Letter to the Editor

Are school reforms like the Curriculum 21 ethically justifiable?

I would like to express my heartfelt thanks to the editorial staff of Current Concerns for the far-sighted and careful analyses of the school reforms and, in particular, of the Curriculum 21, which are in most cases only superficially discussed in the media. From the perspective of a pater familias, I have almost daily insight into the concrete effects of the almost chronically progressing school reforms. Discussions with various members of school administrations and school authorities in the canton of Zurich and elsewhere, in which I have addressed specific grievances, to say the least, ended up in a deadlock regarding concepts of learning by self-discovery or classes with different age groups, learning landscapes or other “modern” forms of learning. Here, some of the professionals shied away from any discourse like the Devil from the holy water.
As a physician, I mainly deal with patients, whereas the teacher’s counterpart is the pupil. In both professions, therefore, the human being and his or her future are at the centre, which makes these professional groups and their goals quite comparable. In medical profession, the treatment decisively determines the outcome. However, in medicine, we are sometimes pushed to the limits and have to tell the patient that we cannot cure his illness with the current methods. What also occurs, is that new forms of therapy have been developed, the effectiveness of which has been tested only on a very limited number of patients. As a natural scientist, one is always looking for the latest and the best treatments. With this in mind, many patients with incurable diseases are asked, for example, whether a new treatment method or a new drug may be tried and tested on them. The selection criteria for such procedures are precisely defined. In order to ensure that no malpractice takes place and the protection of the patient is best maintained, the investigator who conducts such studies must submit an application to the respective cantonal committee, whether he is allowed to carry out these experiments on humans. Moreover, the ethics committee must be presented with a large number of documents: listing the criteria for participation, arguing ethical concerns, information material for the subjects (patients) and much more. Only when the ethics committee has examined the entire documentation, the protocols for the patient’s declaration of consent, the patient information and so on, is it allowed to start with the search for suitable patients (subjects). All new forms of therapy may only be conducted in a strictly limited and defined scope and under permanent review by third parties. A new form of therapy which emerges from such a study, is only accepted and the cost reimbursed by the health insurance if in the study the advantages outweigh the disadvantages on a sufficiently large number of patients, and it proves to be better than a conventional therapy.

[Tasks to complete]
• a. Transcribe the passage of the letter on school reforms that opens with the words containing "I would like" and closes with "the holy water.".
• b. Please go on with the letter on school reforms, picking up after its last sentence.

[Collected data]
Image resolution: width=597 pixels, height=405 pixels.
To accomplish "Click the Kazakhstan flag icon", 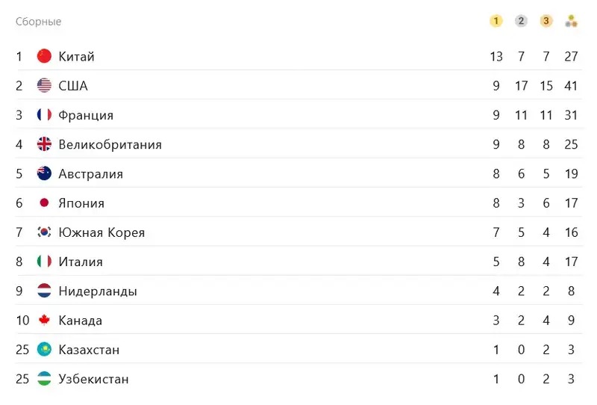I will 44,350.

[Numbered answers]
• a.
I would like to express my heartfelt thanks to the editorial staff of Current Concerns for the far-sighted and careful analyses of the school reforms and, in particular, of the Curriculum 21, which are in most cases only superficially discussed in the media. From the perspective of a pater familias, I have almost daily insight into the concrete effects of the almost chronically progressing school reforms. Discussions with various members of school administrations and school authorities in the canton of Zurich and elsewhere, in which I have addressed specific grievances, to say the least, ended up in a deadlock regarding concepts of learning by self-discovery or classes with different age groups, learning landscapes or other “modern” forms of learning. Here, some of the professionals shied away from any discourse like the Devil from the holy water.

• b.
And how is this actually handled pedagogically in school classes? Have the previous forms of teaching failed? In other words, have we reached a point in pedagogy where new forms of learning are absolutely imperative? If so, where is the proof that previous forms of learning are insufficient? It was shocking to learn that many of the teachers, school leaders and authorities I talked to, have not been able to tell me whether the new teaching methods, consisting of mixed-age learning, self-discovery learning forms, learning landscapes, etc. bring out better results. Even with the competency-oriented Curriculum 21, there do not appear to be any studies or test procedures, which indicate that the students have benefitted. If a method is to be checked – no matter in the natural sciences or in pedagogy – then one starts with analysing why the previous method or the old procedure is failing. My search for a reputable analysis, which puts the previous forms of teaching into question, has been unsuccessful so far. Is this ethically justifiable? In medicine, this would result in legal consequences sooner or later.
Now it may be argued that the demands on new forms of therapy in medicine should be given significantly more weight, since the life of the patient is at stake. Is that the case in school classes? Or not? To argue that in medicine the patient can be far more vitally endangered than in the pedagogy of students, I can allow only to a limited extent. It depends on what disease one wants to treat. If I treat cancer, the correct choice of therapy can be decisive for life and death within a few months. In the treatment of age wrinkles, the consequences are much less dramatic. In pedagogy, the student is the focal point. In analogy to the medical care of the patient, the pupil is getting a general education in the school, which he needs not only for his later professional practice, but is also far more fundamental for his responsibility as a citizen of his country and an active part of society. The way in which the school career proceeds with a child can be shaping its whole life – positively or negatively. In other words, the future based on good education is comparable to that of good medical care. At least, from my perspective as a scientist and a father, I would not want to be the judge who is impacting a man’s fate more, the teacher or the doctor. In my opinion, reforms in education should be reviewed in terms of efficiency and evidence, such as new therapies in medicine, before they are introduced in a comprehensive manner.
With this in mind, the careful analyses and reports in Current Concerns are a valuable contribution to the understanding of the current reforms in the educational landscape, for which I would like to express a lot of thanks at this point.